**HOW TO COMPLETE THIS TASK:** Read through the entries below and return each line with the word "computer".

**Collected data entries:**
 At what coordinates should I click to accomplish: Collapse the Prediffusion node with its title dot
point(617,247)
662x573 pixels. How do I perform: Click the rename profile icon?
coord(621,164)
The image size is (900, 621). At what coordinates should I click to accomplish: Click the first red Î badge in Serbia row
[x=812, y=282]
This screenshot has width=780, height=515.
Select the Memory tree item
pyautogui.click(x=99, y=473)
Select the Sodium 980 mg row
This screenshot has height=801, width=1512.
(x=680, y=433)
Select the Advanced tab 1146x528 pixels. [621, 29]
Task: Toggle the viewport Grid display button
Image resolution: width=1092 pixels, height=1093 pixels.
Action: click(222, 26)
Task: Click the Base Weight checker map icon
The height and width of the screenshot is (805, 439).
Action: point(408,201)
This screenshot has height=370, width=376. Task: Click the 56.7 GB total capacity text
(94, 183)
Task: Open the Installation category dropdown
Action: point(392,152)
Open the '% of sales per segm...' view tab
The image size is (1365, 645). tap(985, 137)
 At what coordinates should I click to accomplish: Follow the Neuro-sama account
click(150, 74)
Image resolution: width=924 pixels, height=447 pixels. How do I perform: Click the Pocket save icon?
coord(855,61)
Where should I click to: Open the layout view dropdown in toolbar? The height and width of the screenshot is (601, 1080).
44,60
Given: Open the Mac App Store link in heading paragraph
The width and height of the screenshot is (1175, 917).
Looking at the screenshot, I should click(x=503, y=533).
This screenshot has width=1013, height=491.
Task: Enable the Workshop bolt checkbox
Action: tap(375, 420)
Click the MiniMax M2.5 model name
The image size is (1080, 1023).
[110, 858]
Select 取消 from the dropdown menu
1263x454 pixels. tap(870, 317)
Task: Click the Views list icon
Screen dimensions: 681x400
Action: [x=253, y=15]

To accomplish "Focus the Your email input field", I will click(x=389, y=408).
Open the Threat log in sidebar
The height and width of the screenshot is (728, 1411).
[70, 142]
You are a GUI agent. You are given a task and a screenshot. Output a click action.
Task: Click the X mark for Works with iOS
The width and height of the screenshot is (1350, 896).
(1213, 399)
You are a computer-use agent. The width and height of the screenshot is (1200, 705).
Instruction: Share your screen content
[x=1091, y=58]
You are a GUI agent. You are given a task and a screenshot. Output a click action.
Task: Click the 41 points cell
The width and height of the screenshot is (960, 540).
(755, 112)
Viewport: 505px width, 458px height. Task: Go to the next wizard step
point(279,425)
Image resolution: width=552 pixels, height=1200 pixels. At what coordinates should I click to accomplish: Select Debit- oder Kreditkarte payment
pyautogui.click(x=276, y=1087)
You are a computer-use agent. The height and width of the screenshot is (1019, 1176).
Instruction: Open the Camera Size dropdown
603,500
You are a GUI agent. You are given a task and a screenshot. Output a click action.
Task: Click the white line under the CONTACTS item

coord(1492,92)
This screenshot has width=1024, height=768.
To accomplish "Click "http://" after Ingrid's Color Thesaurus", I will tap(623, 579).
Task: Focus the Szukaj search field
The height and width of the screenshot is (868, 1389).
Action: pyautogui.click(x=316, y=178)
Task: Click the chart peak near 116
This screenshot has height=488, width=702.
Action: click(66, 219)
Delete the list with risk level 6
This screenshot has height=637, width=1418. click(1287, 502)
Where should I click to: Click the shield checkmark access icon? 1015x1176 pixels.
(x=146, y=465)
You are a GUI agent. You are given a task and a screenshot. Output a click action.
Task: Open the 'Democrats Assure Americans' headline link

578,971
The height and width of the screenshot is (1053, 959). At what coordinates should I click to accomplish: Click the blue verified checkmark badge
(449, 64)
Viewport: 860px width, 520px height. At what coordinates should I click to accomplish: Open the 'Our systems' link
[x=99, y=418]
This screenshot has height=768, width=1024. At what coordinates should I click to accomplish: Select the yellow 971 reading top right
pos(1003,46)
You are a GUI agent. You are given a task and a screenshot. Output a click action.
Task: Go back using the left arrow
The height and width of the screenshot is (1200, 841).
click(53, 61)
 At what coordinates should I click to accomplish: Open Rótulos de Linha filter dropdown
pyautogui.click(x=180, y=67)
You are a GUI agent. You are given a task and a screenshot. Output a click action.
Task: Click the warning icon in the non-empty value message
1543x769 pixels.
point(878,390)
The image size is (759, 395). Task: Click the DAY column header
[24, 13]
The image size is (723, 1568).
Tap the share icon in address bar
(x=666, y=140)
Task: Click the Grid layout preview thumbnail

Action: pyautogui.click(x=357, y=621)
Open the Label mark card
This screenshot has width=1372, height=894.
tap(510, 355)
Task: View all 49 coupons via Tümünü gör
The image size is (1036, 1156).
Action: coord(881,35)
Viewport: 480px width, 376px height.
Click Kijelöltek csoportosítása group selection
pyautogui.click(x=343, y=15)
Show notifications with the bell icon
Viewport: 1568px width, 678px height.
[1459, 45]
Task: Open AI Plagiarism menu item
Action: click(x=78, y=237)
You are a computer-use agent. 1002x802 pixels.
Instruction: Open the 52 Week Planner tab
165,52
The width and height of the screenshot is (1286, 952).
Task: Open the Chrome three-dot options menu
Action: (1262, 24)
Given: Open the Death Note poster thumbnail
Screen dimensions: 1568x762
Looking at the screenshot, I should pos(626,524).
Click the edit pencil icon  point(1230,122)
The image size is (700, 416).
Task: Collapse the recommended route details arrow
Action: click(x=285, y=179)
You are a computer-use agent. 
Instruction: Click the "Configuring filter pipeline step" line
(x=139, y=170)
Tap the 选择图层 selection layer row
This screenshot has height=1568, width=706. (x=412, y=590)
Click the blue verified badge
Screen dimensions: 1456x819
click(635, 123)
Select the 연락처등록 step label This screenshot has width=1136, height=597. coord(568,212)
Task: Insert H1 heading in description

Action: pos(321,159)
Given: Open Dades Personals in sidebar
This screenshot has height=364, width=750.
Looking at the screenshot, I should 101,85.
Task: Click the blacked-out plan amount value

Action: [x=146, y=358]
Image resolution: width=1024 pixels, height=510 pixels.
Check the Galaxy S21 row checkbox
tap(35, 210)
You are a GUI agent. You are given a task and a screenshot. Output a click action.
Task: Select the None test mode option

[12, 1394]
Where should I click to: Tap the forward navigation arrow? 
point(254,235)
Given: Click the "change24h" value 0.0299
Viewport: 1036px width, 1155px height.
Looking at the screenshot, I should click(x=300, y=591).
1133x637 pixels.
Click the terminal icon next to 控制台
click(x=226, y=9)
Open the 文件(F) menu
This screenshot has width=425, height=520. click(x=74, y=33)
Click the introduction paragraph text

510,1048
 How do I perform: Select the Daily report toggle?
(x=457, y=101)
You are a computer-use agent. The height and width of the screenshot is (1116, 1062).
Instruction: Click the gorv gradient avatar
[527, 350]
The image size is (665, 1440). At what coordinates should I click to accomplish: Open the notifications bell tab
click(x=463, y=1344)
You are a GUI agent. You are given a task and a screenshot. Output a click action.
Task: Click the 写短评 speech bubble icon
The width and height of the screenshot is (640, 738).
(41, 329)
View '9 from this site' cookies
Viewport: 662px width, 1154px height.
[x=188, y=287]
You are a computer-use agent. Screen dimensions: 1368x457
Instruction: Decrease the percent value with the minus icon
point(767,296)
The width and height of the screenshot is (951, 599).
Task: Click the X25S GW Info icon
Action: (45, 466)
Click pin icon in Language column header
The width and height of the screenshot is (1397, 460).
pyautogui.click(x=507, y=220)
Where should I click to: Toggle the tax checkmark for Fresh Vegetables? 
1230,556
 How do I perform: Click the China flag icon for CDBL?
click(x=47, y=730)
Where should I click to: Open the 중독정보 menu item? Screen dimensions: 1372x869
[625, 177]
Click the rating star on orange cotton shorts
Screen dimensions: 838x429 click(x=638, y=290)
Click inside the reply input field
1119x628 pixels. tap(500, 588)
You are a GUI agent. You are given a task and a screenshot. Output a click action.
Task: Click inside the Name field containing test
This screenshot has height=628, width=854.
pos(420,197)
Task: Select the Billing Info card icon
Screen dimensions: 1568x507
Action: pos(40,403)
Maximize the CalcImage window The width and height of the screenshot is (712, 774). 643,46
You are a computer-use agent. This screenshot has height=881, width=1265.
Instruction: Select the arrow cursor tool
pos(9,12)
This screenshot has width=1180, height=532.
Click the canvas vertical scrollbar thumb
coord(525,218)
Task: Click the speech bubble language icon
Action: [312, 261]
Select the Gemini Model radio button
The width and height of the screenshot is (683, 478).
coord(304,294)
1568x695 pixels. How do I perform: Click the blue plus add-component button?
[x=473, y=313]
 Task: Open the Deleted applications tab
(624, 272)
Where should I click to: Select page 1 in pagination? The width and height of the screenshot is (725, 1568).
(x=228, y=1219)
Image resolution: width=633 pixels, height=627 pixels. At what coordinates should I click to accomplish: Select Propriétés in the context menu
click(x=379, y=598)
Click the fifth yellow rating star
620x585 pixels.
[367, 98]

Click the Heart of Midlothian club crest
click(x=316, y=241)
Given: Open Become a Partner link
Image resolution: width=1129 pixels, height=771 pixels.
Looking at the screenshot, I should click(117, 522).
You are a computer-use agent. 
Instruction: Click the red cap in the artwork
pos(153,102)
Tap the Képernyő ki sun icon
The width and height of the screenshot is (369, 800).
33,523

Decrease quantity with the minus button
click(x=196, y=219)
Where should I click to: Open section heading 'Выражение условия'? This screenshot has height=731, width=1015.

**SOLUTION FOR THIS PROBLEM:**
You are a computer-use agent. The width and height of the screenshot is (1200, 705).
You are a computer-use agent. The height and width of the screenshot is (1019, 1176).
You are a computer-use agent. 1002x802 pixels.
You are a computer-use agent. 
You are a computer-use agent. The height and width of the screenshot is (1116, 1062).
You are a computer-use agent. Screen dimensions: 1368x457
You are a computer-use agent. This screenshot has height=881, width=1265.
You are a computer-use agent. 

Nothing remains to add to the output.